2 pounds turkey wings (2 large)
1 pound turkey necks (4 to 5 small or 1 large)
2 stalks celery, cut into large chunks
4 small carrots, cut into large chunks
3 small yellow onions, halved
4 garlic cloves, unpeeled
Kosher salt
1 cup white wine
Parsley stems
Sprigs of thyme
1 sprig of rosemary
Handful of peppercorns
1 bay leaf
Heat oven to 400℉. Arrange turkey parts, celery, carrots, onions, garlic, and any optional vegetable scraps (see intro copy for ideas) in a large roasting pan. Sprinkle lightly with salt and pepper. Cook for 1 ½ to 2 hours, turning the turkey parts once, until everything is nice and brown.
Transfer the contents of the roasting pan to a stockpot using tongs and/or a spatula. Put the roasting pan over a burner on your stove and add the wine. Use a wooden spoon to scrape up all the brown bits in the pan and transfer to the pot. Add 2 cups of water to the pan to rinse it and add that to the pot.
Add another 12 cups of water to the pot, stir, and bring to a boil over high heat. Add the parsley stems, thyme, rosemary, peppercorns, and bay leaf. Turn heat down to a simmer and cook for 2 hours. Let cool slightly and strain through a fine mesh strainer into a large bowl or a clean saucepan.
At this point, if you’d like, you can set aside some stock (about 2 cups) that you may want for other cooking projects like stuffing or side dishes. Pour the remainder of the stock into a large saucepan (or keep it in the pot it’s already in), and reduce by about half over high heat for 1 to 2 hours, or until you have about 4 cups. Let cool and chill or freeze until needed. Scrape off the fat on top before using.
Rich Mushroom Gravy
Makes about 3 cups
1/2 ounce (about 3/4 cup) dried porcini mushrooms
1 cup boiling water
1 (8-ounce) package cremini (baby bella) mushrooms, washed and trimmed
2 tablespoons unsalted butter
1 teaspoon chopped fresh rosemary
Salt and freshly ground pepper
3 tablespoons all-purpose flour
1/2 cup dry madeira or dry sherry
4 cups reduced turkey stock
Put the dried porcini mushrooms in a small or medium sized bowl. Pour 1 cup boiling water over them, stir to make sure all mushrooms are moistened, and let sit to soften and cool, about 15 minutes. When cool, scoop the mushrooms out of the liquid, chop them finely, and reserve the liquid.

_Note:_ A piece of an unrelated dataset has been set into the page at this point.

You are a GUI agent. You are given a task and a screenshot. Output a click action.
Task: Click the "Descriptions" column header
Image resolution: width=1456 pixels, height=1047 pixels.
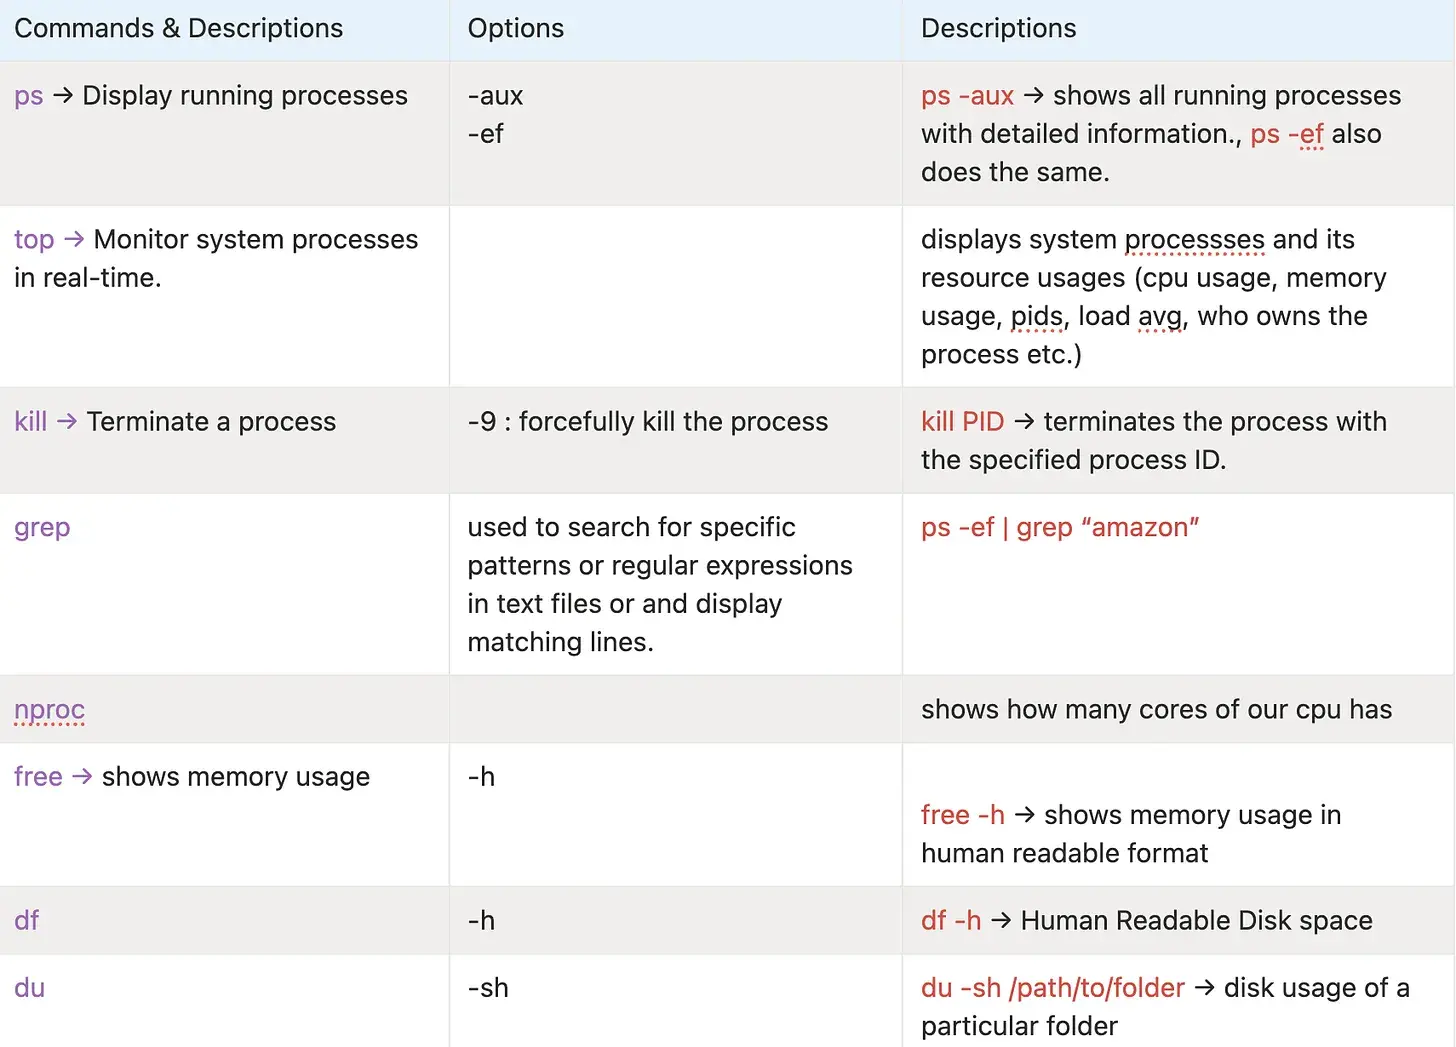[998, 28]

Chop the fresh cremini mushrooms into 1/4-inch pieces. Melt the butter in a medium saucepan over medium heat. Add the fresh mushrooms, 1/2 teaspoon salt, pepper to taste, the softened chopped porcini, and rosemary, and cook for 6 to 8 minutes, until the mushrooms exude a lot of liquid and then start to dry out again.
Sprinkle the flour over the mushrooms, and cook, stirring for 1 minute. Add the madeira and scrape up the bits from the bottom of the pan, cooking 1 minute longer.
Add the stock and reserved porcini liquid (pour off the liquid leaving any grit behind) and bring to a boil. Lower heat and simmer until slightly thickened. If the gravy needs thickening, use some beurre manié (see a how-to for this above the recipes!). Adjust seasonings. Let cool, then chill in the fridge overnight before freezing until needed.
brilliant!! Love this gravy deep dive--for me, gravy IS thanksgiving!
I cooked the gravy over two days, making the stock, cooling and moving it to the fridge. The only step I wondered about was skimming the fat. Removing from the fridge the next morning I expected to see a nice clean layer of fat that I could easily remove. There seemed to be a little fat on the surface and I skimmed that off but I couldn't really tell if I needed to be more aggressive. Too aggressive and I would remove too much of the gravy. I think I removed about two tablespoons of fat directly of the surface and called it good.